Conductor Inc., whose software is designed to help retailers improve their rankings in natural search engine results, has raised $20 million in Series C funding, the vendor announced today. That brings the company’s total financing to $35 million, says CEO Seth Besmertnik.
“We’re going to use this capital to expand globally, make our product more local and mobile for retailers and expand our workforce by about another 50% over the next 12 months,” he says. Conductor currently employs 85 staffers, 40 of whom joined this year, he says. The company’s revenue is up more than 300% over last year and Besmertnik says he anticipates similar growth in 2012. The company would not disclose its revenue.
Conductor’s technology and acceptance in the market “embody what we look for in our portfolio companies as they move from an early stage company into the expansion stage, ready to scale operations and enter new markets,” says Noah Walley, managing director at Investor Growth Capital, which led the funding round.
Conductor’s web-based SEO technology lets marketers track where their companies appear in natural search results for key terms and how often their companies appear in in global search results, Besmertnik says. Conductor also provides comparative data about the natural search results of competitors. Users may set up custom dashboards—for instance, one to monitor keywords in a single product category—and get reports that track particular campaign metrics, such as the amount of traffic or revenue that certain keywords drive, he says.
The Conductor SEO platform also allows retailers to run predictive modeling before making changes to their e-commerce sites to improve natural search rankings.

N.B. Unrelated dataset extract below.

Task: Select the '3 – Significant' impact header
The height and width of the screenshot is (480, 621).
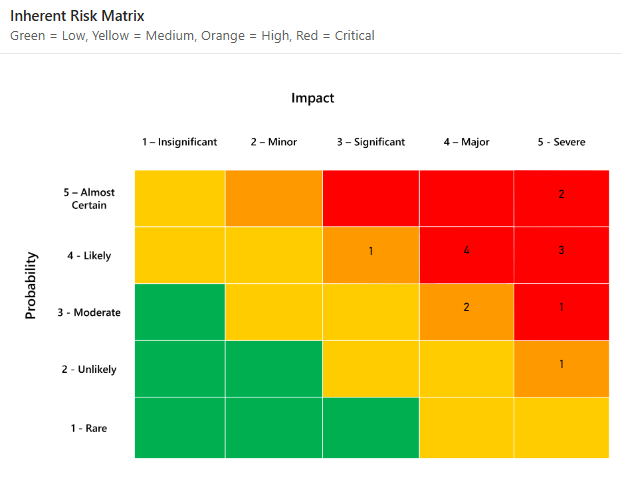Action: coord(370,142)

For example, a retailer could simulate the traffic, revenue and search rankings it would generate from adding new content or links on its web site before doing the work, Besmertnik says.
The price of the company’s SEO technology starts at $2,500 monthly and rises according to the number of URLs and keywords monitored and reports delivered, he says. Users may also pay annually. Conductor releases updates to its platform each week, he says.
Roughly 2,700 brands use Conductor’s software, with about two-thirds getting it directly from Conductor and the rest via several marketing services agencies Besmertnik says. 48 new customers signed last quarter, a record for the company, he adds. Retailer clients include Staples Inc., No. 2 in the Internet Retailer Top 500 Guide; Best Buy Co., No. 11; Deckers Outdoor Corp., No. 161; and Under Armour Inc., No. 143.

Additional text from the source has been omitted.